[Try it]
In full and without alteration, reproduce every record.

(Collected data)

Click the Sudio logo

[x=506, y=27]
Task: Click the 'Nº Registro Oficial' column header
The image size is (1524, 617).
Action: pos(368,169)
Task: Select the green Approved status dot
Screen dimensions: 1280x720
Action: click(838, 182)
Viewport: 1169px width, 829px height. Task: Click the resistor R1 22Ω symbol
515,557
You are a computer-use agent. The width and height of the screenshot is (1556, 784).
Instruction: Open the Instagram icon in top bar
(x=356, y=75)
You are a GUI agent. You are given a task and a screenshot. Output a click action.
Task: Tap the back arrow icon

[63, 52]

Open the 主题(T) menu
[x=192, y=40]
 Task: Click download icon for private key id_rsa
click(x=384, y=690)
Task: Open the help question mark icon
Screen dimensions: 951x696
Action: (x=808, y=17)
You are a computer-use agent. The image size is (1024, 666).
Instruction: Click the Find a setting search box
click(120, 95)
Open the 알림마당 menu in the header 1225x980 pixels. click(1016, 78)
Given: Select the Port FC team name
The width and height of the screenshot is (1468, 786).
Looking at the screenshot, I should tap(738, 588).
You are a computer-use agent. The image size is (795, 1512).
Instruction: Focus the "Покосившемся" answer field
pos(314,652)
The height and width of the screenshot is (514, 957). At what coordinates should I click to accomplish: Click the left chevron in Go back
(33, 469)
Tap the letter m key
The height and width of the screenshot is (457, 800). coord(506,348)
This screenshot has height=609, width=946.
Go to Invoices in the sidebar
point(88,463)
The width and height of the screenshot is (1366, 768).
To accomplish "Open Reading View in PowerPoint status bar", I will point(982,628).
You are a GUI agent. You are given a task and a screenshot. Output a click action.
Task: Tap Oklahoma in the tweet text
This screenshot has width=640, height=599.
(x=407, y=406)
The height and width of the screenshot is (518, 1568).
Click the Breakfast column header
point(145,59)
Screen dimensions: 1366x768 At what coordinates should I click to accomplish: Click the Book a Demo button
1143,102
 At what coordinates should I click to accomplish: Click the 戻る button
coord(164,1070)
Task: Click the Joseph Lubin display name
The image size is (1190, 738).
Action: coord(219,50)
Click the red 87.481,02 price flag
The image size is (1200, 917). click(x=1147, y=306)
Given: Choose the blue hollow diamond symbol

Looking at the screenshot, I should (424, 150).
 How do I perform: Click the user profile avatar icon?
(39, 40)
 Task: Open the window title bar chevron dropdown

[Reply]
Click the Sudio logo

[x=506, y=27]
Task: Click the 'Nº Registro Oficial' column header
The image size is (1524, 617).
Action: pos(368,169)
Task: Select the green Approved status dot
Screen dimensions: 1280x720
Action: click(838, 182)
Viewport: 1169px width, 829px height. Task: Click the resistor R1 22Ω symbol
515,557
You are a computer-use agent. The width and height of the screenshot is (1556, 784).
Instruction: Open the Instagram icon in top bar
(x=356, y=75)
You are a GUI agent. You are given a task and a screenshot. Output a click action.
Task: Tap the back arrow icon

[63, 52]

Open the 主题(T) menu
[x=192, y=40]
 Task: Click download icon for private key id_rsa
click(x=384, y=690)
Task: Open the help question mark icon
Screen dimensions: 951x696
Action: (x=808, y=17)
You are a computer-use agent. The image size is (1024, 666).
Instruction: Click the Find a setting search box
click(120, 95)
Open the 알림마당 menu in the header 1225x980 pixels. click(1016, 78)
Given: Select the Port FC team name
The width and height of the screenshot is (1468, 786).
Looking at the screenshot, I should tap(738, 588).
You are a computer-use agent. The image size is (795, 1512).
Instruction: Focus the "Покосившемся" answer field
pos(314,652)
The height and width of the screenshot is (514, 957). At what coordinates should I click to accomplish: Click the left chevron in Go back
(33, 469)
Tap the letter m key
The height and width of the screenshot is (457, 800). coord(506,348)
This screenshot has height=609, width=946.
Go to Invoices in the sidebar
point(88,463)
The width and height of the screenshot is (1366, 768).
To accomplish "Open Reading View in PowerPoint status bar", I will point(982,628).
You are a GUI agent. You are given a task and a screenshot. Output a click action.
Task: Tap Oklahoma in the tweet text
This screenshot has width=640, height=599.
(x=407, y=406)
The height and width of the screenshot is (518, 1568).
Click the Breakfast column header
point(145,59)
Screen dimensions: 1366x768 At what coordinates should I click to accomplish: Click the Book a Demo button
1143,102
 At what coordinates should I click to accomplish: Click the 戻る button
coord(164,1070)
Task: Click the Joseph Lubin display name
The image size is (1190, 738).
Action: coord(219,50)
Click the red 87.481,02 price flag
The image size is (1200, 917). click(x=1147, y=306)
Given: Choose the blue hollow diamond symbol

Looking at the screenshot, I should (424, 150).
 How do I perform: Click the user profile avatar icon?
(39, 40)
 Task: Open the window title bar chevron dropdown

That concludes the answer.